DATA EXTRACTS:
- - -

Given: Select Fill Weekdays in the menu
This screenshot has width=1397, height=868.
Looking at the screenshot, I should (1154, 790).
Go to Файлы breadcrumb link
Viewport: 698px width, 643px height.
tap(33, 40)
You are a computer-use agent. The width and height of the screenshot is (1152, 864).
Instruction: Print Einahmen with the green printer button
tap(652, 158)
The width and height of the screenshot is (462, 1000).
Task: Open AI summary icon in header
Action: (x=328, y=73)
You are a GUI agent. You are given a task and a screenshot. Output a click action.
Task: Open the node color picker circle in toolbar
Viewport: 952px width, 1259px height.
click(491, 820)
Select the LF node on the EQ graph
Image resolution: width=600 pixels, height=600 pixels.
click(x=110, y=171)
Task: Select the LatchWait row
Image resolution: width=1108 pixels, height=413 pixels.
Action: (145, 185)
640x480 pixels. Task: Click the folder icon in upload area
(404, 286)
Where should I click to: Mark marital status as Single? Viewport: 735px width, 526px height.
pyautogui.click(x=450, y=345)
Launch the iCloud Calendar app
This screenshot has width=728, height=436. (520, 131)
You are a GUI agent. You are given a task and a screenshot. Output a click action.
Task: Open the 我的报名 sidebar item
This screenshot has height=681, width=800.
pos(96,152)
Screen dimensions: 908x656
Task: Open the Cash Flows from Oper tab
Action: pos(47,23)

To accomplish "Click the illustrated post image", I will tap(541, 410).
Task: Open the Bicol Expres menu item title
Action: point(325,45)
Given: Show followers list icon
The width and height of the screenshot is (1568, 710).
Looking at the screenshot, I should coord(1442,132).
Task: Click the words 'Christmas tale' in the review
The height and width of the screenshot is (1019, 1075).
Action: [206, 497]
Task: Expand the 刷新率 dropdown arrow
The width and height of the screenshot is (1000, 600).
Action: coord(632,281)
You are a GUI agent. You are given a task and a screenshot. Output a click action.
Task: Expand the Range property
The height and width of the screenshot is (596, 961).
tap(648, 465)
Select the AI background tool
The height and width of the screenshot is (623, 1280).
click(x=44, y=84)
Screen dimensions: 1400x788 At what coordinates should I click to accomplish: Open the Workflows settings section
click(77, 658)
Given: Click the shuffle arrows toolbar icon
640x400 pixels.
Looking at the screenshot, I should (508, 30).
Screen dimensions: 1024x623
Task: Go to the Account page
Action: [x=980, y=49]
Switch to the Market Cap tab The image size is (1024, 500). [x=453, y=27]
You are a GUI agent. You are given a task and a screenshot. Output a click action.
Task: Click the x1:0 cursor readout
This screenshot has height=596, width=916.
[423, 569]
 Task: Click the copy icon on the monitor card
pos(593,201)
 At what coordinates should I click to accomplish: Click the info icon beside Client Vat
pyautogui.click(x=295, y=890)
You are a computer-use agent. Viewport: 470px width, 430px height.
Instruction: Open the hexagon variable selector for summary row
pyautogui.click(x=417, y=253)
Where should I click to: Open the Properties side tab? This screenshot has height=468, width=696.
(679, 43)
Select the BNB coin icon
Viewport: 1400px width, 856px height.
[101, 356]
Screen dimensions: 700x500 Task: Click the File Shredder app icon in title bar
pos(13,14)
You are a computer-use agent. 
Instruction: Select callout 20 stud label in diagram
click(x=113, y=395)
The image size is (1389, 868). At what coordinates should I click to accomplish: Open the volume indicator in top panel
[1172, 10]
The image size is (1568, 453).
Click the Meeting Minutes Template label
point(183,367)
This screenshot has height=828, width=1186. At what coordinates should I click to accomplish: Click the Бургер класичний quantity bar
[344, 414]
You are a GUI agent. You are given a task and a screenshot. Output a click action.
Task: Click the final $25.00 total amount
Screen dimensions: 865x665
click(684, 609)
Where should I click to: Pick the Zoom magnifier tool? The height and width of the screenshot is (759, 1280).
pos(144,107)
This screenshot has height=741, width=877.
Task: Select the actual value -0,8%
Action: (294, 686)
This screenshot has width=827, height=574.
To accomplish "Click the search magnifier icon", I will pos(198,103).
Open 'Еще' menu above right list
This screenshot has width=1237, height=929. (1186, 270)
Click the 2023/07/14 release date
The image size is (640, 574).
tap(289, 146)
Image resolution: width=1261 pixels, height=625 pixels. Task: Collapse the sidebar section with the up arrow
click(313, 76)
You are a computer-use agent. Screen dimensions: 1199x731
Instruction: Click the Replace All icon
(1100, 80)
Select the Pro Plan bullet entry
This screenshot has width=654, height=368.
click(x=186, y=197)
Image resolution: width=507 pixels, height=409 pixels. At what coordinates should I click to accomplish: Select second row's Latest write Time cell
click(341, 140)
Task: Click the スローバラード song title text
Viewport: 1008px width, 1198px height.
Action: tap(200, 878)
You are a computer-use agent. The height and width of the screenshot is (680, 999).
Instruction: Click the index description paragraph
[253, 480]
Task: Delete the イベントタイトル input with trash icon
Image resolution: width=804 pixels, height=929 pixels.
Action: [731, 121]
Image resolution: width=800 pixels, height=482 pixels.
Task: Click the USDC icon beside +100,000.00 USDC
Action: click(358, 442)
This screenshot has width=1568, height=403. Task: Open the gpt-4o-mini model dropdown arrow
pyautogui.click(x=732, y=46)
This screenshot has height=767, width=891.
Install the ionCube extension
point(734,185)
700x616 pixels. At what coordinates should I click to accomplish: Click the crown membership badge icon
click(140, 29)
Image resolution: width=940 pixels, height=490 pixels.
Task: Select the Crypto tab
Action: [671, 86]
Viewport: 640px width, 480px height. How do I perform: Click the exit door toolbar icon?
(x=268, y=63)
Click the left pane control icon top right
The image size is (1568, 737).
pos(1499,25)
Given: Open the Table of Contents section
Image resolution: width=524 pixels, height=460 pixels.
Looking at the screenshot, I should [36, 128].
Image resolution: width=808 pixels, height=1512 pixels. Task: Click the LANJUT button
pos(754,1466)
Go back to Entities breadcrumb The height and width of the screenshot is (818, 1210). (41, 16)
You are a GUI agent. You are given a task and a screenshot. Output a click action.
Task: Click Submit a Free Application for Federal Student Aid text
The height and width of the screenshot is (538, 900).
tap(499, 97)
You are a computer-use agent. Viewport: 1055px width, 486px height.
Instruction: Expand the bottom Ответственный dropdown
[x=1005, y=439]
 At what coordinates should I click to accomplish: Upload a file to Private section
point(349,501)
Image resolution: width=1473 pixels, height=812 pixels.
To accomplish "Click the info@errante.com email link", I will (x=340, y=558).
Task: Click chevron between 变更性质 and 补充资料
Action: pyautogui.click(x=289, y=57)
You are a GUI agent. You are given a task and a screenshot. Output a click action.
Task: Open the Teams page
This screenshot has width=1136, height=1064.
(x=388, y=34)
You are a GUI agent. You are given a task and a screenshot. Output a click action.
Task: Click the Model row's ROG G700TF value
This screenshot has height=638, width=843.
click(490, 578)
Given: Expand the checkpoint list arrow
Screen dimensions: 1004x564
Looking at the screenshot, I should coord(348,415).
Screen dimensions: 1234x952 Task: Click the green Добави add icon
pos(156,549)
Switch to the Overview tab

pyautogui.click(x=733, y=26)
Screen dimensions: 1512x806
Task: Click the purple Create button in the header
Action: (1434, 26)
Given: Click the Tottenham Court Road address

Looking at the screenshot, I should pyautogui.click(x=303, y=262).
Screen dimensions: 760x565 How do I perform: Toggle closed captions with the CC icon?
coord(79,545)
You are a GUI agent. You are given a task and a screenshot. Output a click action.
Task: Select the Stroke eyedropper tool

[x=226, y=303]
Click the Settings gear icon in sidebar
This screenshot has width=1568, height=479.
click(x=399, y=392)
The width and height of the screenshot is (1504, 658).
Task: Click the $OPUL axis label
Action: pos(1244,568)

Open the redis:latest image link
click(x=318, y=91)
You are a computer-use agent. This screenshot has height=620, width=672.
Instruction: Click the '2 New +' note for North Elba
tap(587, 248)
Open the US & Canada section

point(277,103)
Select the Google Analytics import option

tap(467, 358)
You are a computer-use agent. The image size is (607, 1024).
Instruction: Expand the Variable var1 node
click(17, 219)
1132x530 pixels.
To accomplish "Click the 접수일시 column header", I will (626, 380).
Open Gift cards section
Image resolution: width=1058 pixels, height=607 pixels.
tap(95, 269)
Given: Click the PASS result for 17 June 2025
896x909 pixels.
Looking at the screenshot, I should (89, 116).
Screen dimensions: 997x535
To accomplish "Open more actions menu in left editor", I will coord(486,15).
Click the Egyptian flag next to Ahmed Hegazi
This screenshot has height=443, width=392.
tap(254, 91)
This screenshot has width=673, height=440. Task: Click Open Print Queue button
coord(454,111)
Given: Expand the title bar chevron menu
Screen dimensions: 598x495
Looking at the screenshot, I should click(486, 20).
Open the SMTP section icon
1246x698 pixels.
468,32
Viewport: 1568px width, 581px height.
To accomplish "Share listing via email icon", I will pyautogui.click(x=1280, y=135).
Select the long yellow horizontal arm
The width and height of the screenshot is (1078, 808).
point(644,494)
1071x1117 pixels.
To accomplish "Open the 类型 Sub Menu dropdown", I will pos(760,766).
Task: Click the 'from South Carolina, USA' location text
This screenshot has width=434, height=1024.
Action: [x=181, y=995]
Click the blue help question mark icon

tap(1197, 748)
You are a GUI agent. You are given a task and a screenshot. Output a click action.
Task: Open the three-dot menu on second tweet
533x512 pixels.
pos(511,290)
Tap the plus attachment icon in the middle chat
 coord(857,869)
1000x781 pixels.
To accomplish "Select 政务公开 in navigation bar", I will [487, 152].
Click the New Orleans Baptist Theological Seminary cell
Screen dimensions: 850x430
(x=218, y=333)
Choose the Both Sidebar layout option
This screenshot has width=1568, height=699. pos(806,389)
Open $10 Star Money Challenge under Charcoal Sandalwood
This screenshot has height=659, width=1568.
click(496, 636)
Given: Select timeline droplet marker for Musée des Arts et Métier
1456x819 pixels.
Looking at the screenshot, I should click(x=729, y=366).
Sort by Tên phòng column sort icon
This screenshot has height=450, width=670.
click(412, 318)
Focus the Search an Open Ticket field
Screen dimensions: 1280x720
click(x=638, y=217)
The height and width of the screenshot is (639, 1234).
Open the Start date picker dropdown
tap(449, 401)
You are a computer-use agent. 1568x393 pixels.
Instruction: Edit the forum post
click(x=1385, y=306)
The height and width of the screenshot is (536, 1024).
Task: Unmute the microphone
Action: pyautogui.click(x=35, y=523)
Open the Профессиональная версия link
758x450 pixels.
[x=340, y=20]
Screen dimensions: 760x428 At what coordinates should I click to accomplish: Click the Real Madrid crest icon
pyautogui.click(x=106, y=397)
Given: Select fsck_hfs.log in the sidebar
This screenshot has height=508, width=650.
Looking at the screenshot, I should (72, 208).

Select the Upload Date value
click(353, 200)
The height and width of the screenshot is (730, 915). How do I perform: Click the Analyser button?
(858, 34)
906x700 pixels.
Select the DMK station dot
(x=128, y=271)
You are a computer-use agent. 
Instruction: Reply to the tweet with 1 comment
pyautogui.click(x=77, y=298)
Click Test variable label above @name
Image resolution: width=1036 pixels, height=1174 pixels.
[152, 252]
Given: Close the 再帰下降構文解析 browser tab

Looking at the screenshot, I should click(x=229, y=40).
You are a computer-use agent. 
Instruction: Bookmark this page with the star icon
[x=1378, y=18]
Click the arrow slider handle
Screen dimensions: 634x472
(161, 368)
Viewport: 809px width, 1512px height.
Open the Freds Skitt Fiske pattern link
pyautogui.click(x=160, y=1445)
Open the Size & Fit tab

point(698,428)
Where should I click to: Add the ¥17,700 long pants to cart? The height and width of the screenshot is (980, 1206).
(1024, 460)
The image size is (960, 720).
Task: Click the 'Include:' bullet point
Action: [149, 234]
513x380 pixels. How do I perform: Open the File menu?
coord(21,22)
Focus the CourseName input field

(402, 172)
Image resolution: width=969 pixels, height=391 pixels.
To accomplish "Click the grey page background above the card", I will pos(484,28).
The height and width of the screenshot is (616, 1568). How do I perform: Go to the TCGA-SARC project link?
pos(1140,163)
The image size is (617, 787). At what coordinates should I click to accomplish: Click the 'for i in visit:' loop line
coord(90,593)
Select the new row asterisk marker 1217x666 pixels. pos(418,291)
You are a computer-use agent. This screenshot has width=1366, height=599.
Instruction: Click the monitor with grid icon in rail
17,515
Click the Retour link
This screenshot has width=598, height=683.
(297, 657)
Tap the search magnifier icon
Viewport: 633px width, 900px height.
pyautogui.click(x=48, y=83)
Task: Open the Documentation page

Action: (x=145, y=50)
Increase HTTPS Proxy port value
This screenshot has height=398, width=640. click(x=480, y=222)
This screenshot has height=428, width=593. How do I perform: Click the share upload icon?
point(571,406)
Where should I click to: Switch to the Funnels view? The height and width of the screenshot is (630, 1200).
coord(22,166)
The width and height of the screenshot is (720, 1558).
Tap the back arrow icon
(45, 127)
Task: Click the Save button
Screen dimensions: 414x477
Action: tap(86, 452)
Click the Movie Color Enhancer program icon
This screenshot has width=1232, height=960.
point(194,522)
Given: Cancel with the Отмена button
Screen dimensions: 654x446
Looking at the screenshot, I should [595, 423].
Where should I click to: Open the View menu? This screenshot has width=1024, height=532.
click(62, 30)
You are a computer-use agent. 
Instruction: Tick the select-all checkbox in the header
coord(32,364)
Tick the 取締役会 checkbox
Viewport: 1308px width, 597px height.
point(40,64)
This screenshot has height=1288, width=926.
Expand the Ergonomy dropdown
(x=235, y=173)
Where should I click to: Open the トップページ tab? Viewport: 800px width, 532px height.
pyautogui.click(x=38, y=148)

- - -

INSTRUCTIONS FOR THE TASK: Scan the listing above and copy all lines containing the word "text".

ANSWER BELOW:
Task: Click the スローバラード song title text
Task: Click Submit a Free Application for Federal Student Aid text
Task: Click the 'from South Carolina, USA' location text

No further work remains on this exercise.